5. Accommodations and Meals
Consider the quality and type of accommodation provided during the tour. Check if meals are included or if you need to make arrangements separately. On a MotoCalifornia tour, you’ll stay at wonderful villas and eat fresh, delicious meals prepared by our on-site chef with seasonal ingredients. We’ll also treat you to massages, yoga classes, and even cocktail hours at the end of every day.
6. Cost and Value
Motorcycle tours aren’t cheap (and if they are, scrutinize it carefully to figure out why). Compare the cost of the tour with other options available in the market. Consider the overall value of the tour and the experiences it offers rather than just the price. A MotoCalifornia tour is all-inclusive, except for flights, we provide a turn-key concierge luxury experience. You only have to unpack once, and we’ll take care of the rest.
7. Safety Measures
Check the safety measures taken by the tour operator. You’re generally responsible for bringing your own gear, but do the lead riders follow traffic rules and regulations? Do they ride responsibly and within the means of the group? And if you’re more experienced, do you have the freedom to ride at your pace?
8. Weather and Climate
Tours are usually advertised far in advance of the booking deadline, which makes checking the weather a little difficult. However, it’s worth considering the weather and climate conditions of the destination during the time of the tour.

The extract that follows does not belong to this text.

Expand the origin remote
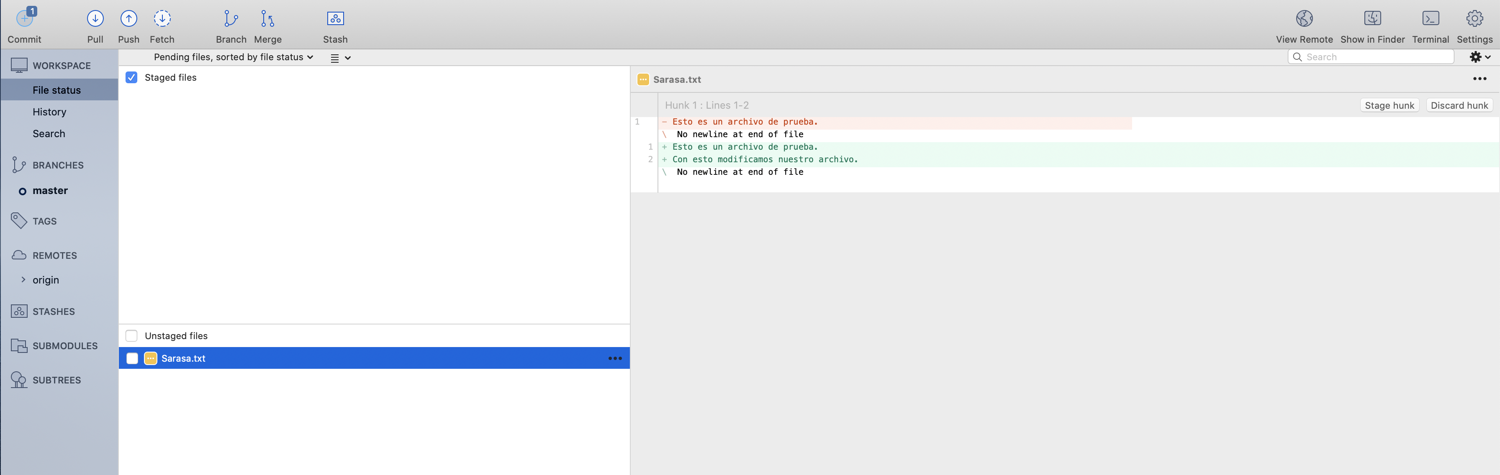Viewport: 1500px width, 475px height. 23,280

You can go on weather apps and see weather trends for a given area. Usually, tours are held during a nice time of year, but sometimes the weather gods have their own ideas. Make sure that you are adequately prepared for any weather conditions that may be encountered during the tour, as unless there’s an extreme weather condition, tours will generally run rain or shine.
9. Group Size
Consider the size of the group that will be traveling together. A smaller group is more intimate, and if the riding levels of the group are similar, the actual riding will be more fun. Bigger groups also mean a larger discrepancy in riding skills, but a good tour group will have multiple guide riders to allow the group to split up based on skill level. Ensure that the group size is comfortable for you and that it allows you to have a personalized experience. Remember, it’s not uncommon for people to make lifelong friends after riding with them for a week on a tour.
Check the flexibility of the tour itinerary. Ensure that there is room for adjustments and changes in case of unexpected circumstances such as weather changes, road closures, or personal emergencies. As mentioned before, except for extreme weather events, a tour will go on rain or shine. But it’s good to clarify the company’s policy regarding personal emergencies, both leading up to the tour and while you’re on the tour itself.